▸ **Exercise aim**
Give again only the lines from the line that holds "Task: Collapse the" to the end of the data, inclusive, omitting all pictures.

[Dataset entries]
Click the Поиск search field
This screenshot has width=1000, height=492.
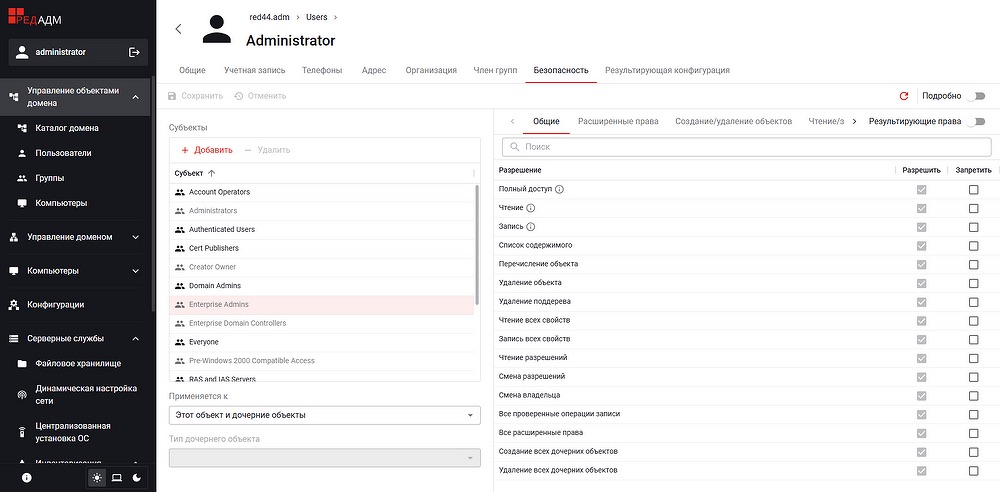[747, 147]
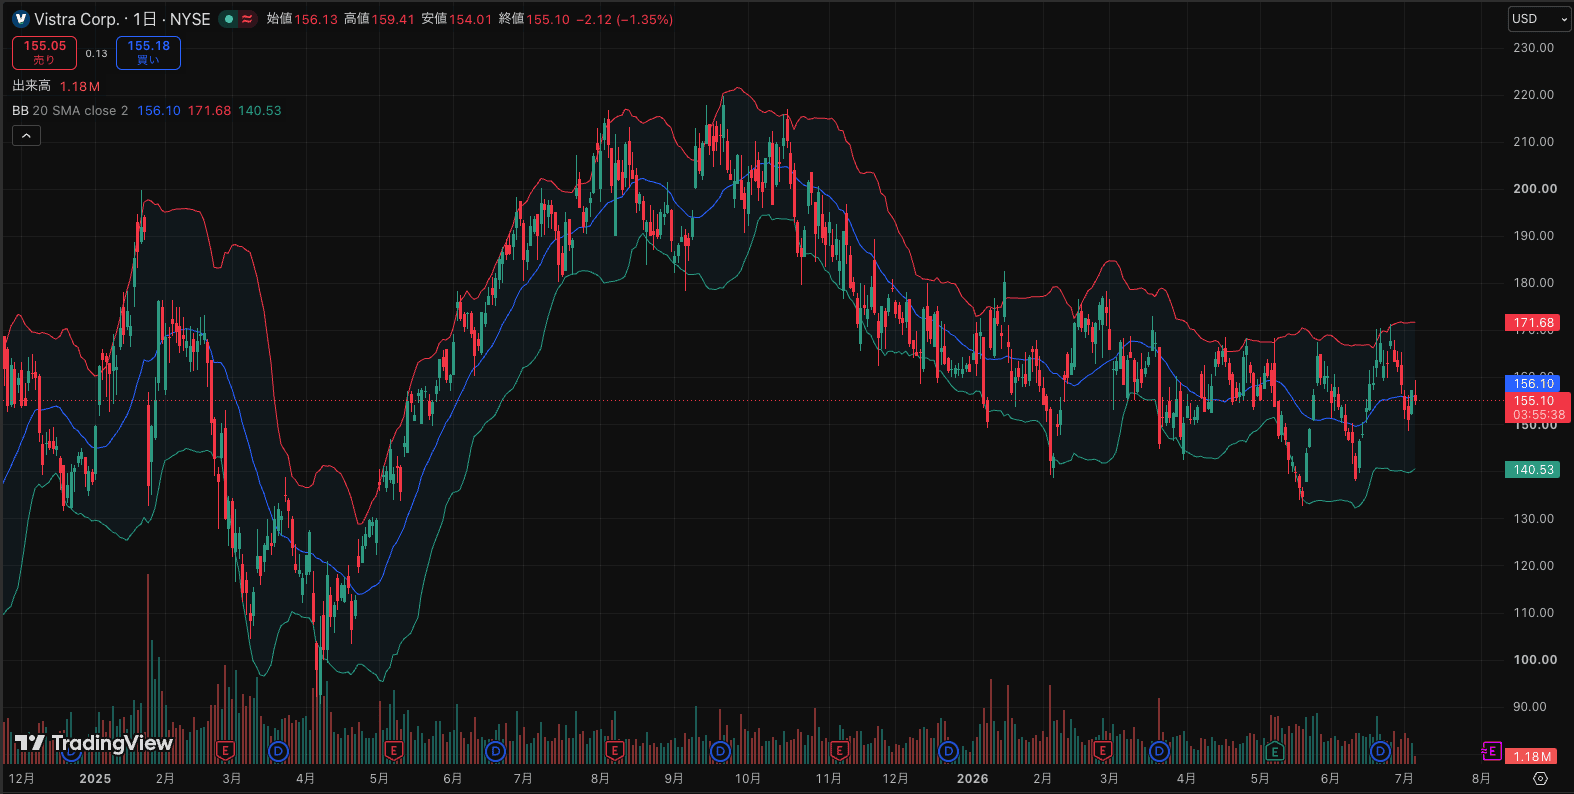Screen dimensions: 1574x794
Task: Click the 156.10 blue SMA price label
Action: tap(1532, 383)
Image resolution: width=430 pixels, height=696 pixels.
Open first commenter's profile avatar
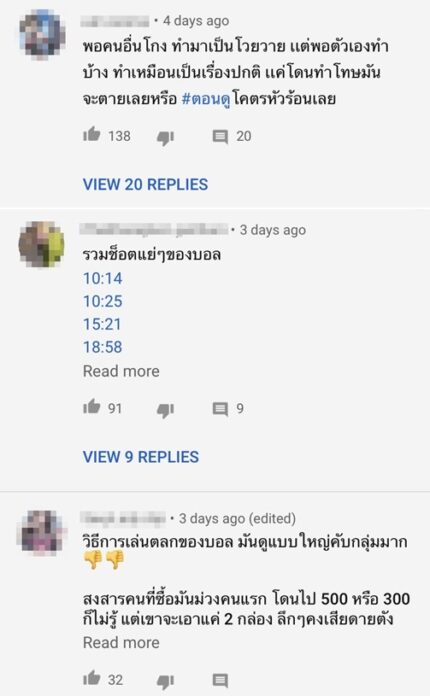coord(42,34)
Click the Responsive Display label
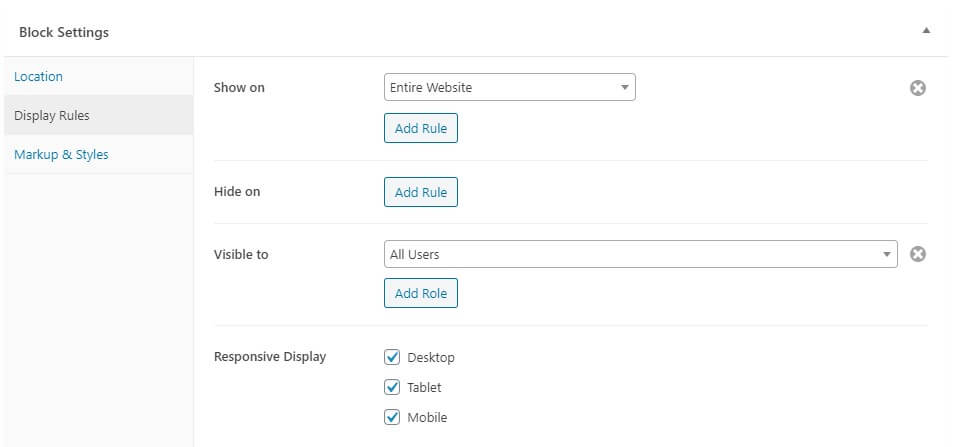965x447 pixels. (270, 356)
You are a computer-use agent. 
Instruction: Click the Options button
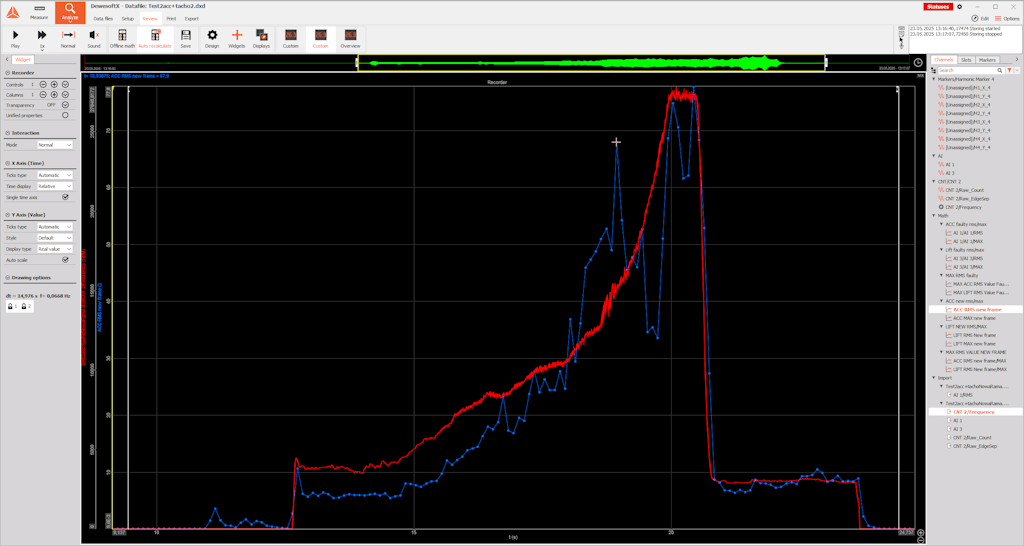point(1006,18)
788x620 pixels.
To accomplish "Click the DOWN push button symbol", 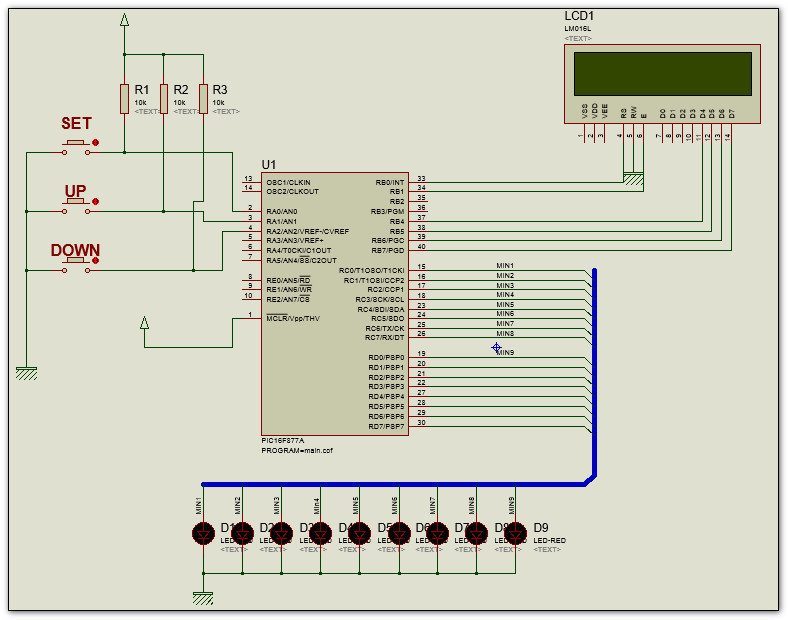I will [76, 265].
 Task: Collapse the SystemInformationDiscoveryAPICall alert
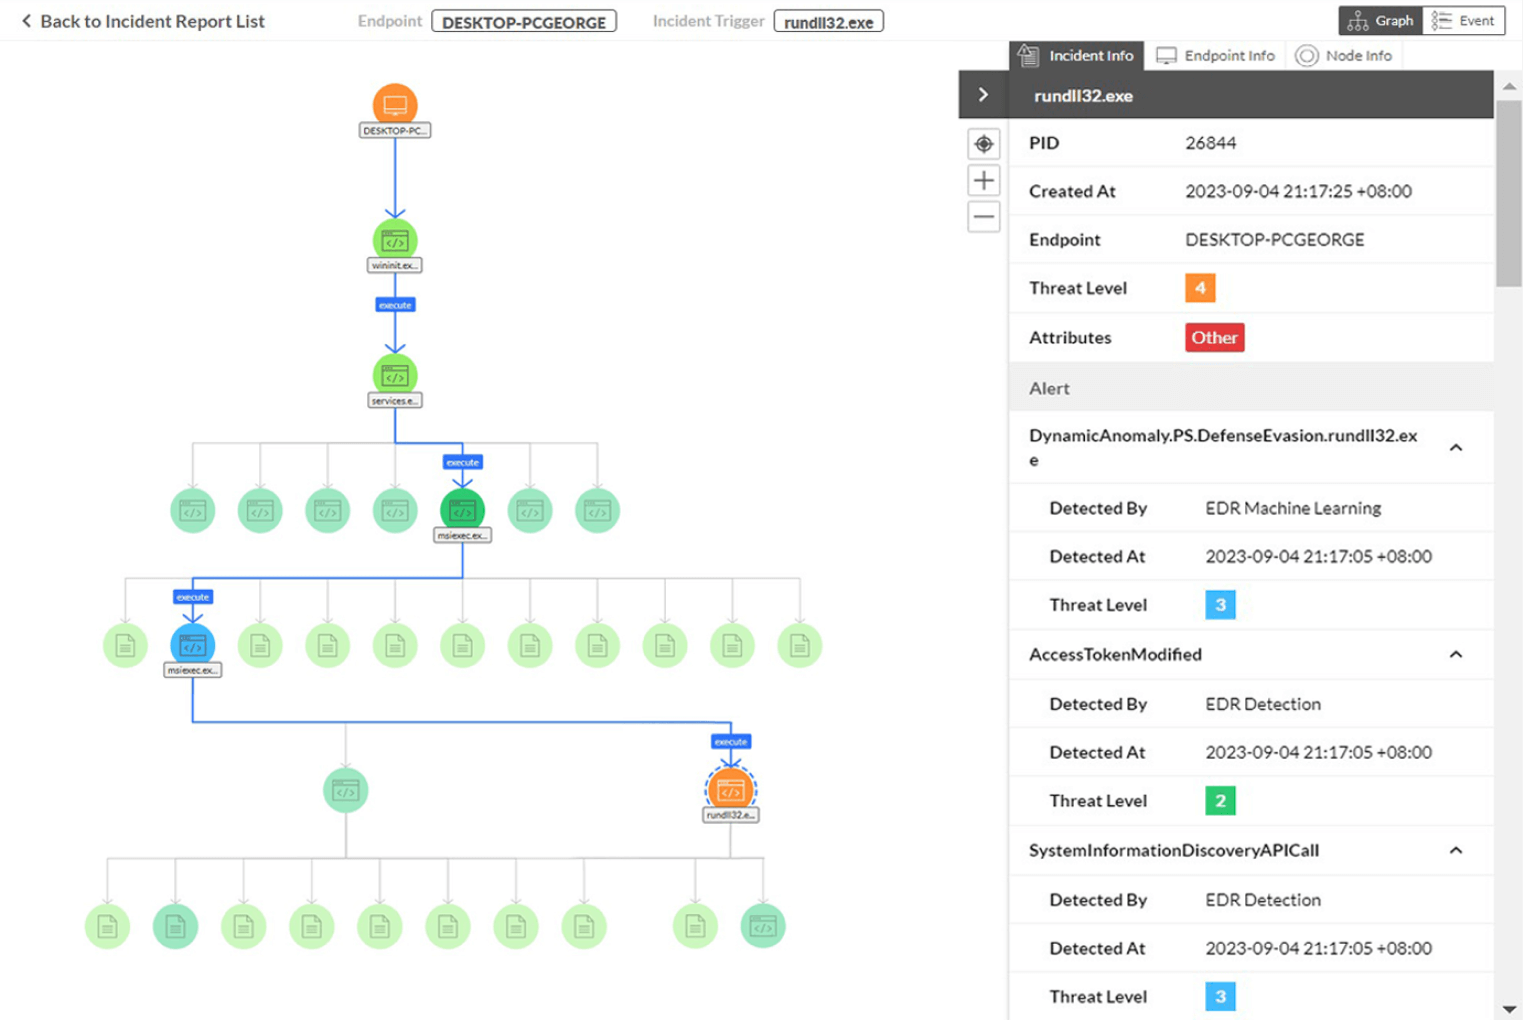[x=1456, y=850]
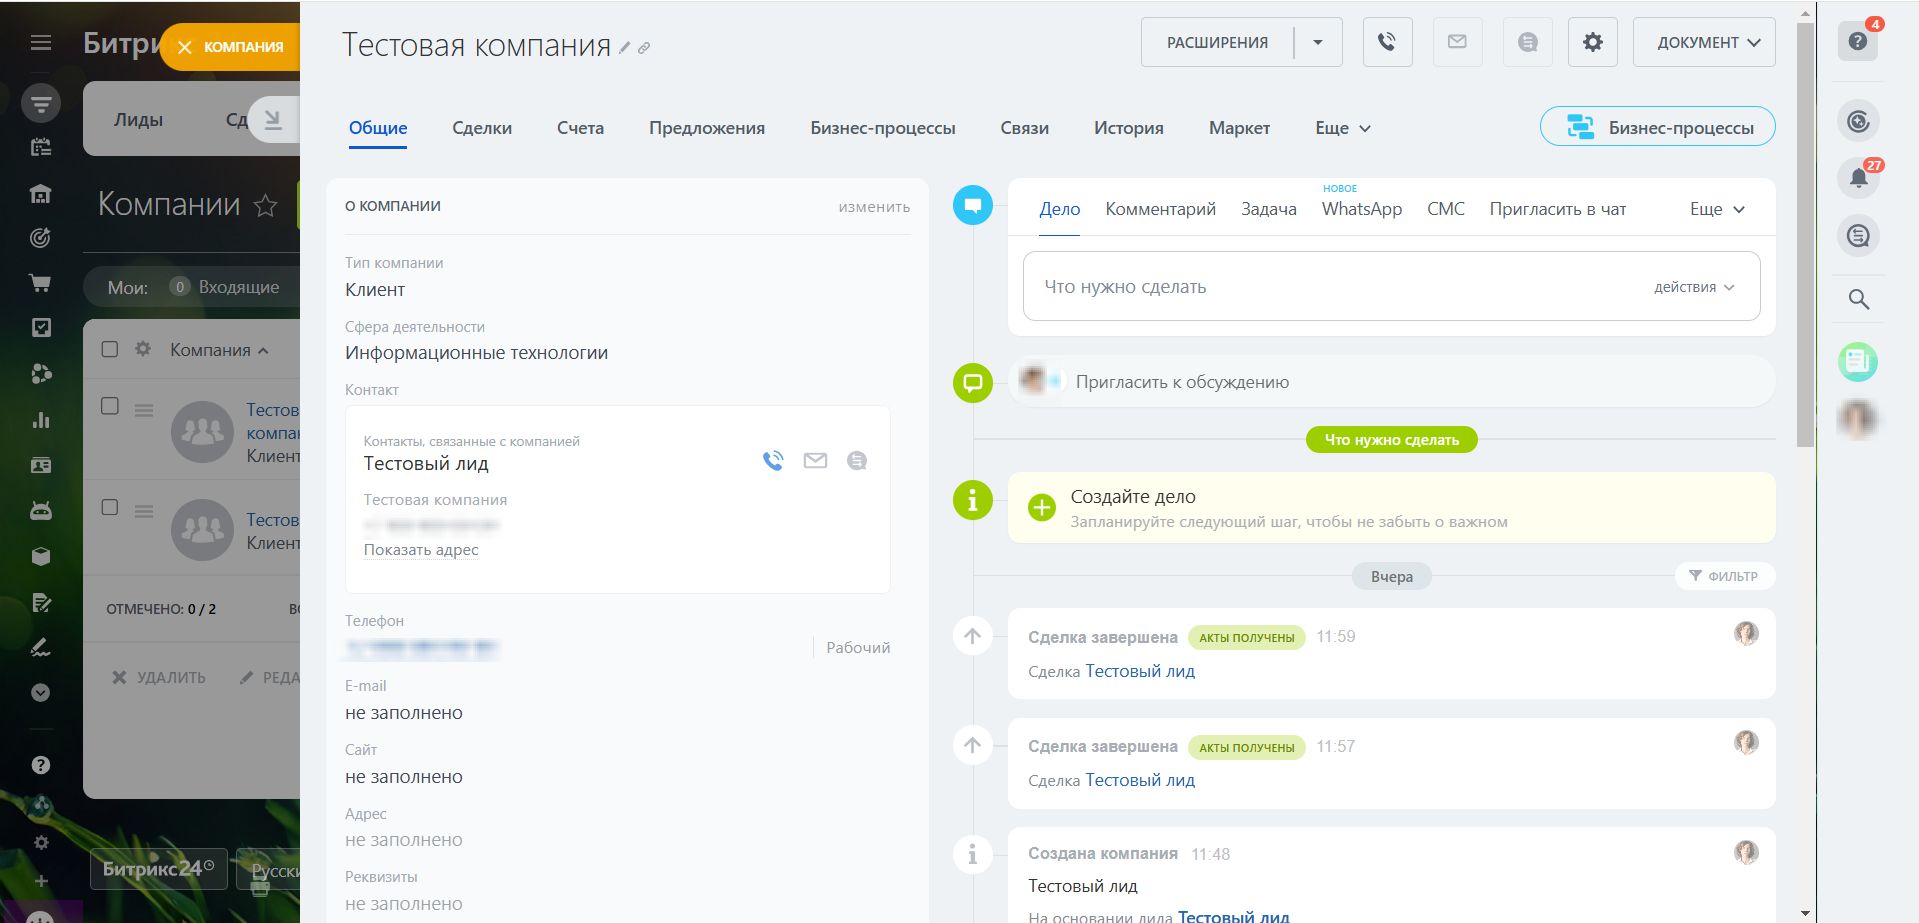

▸ **Answer area**
 Task: Collapse the SystemInformationDiscoveryAPICall alert
[x=1456, y=850]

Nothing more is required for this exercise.